Accurate segmentation of vascular structures is an essential and fundamental step for various clinical tasks, such as stenosis grading and surgical planning. In this chapter, we presented a computer vision system which contributes towards the development of the proposed framework for segmentation of coronary arteries in 3D CTA images. In particular, a novel two-step algorithm was proposed to efficiently segment coronary arteries from CT images by making use of both global and local intensity statistics. The global energy was designed as a normalised CDF based on the histogram of the input image data, which adapts its contribution to the overall active contour energy by considering the spatially varying properties of the artery. The kissing vessels were identified and tracked throughout the axial slices in the second stage of the segmentation based on a multi-region competition algorithm. Experimental results show that the proposed approach is able to correctly segment the major branches of the arterial tree, with an average voxel-wise distance of 0.73 voxels to the manually delineated ground truth. Furthermore, in the presence of kissing vessel artefacts, the overall performance of the segmentation can be significantly improved by the slice-by-slice correction scheme. The FP rate from these cross-sections containing kissing vessels was reduced from 294 to 22.8 %.

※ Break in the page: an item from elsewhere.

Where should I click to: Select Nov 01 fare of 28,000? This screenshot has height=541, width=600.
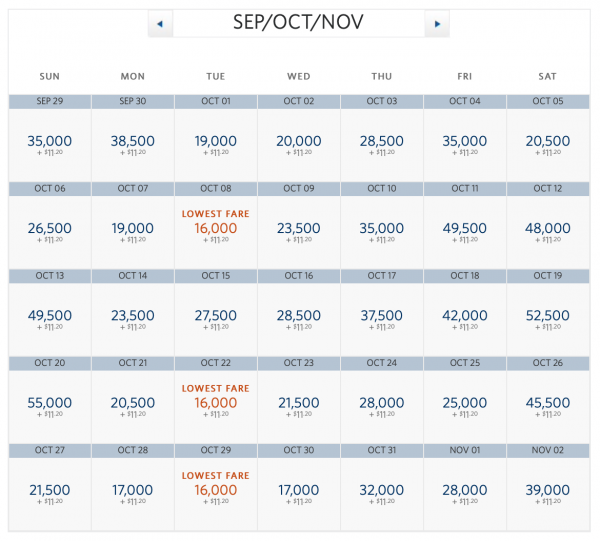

In terms of future research, we intend to introduce spatial/intensity correlations between frames to the correction process, since the information extracted from previous frames can be used to assist in segmentation of coronary arteries in the subsequent frame. Based on the 3D surface reconstructed from the segmentation, the geometric parameters along each of the main branches of the coronary arteries can be precisely computed, which are very useful for diagnostic purposes, such as stenosis detection and grading.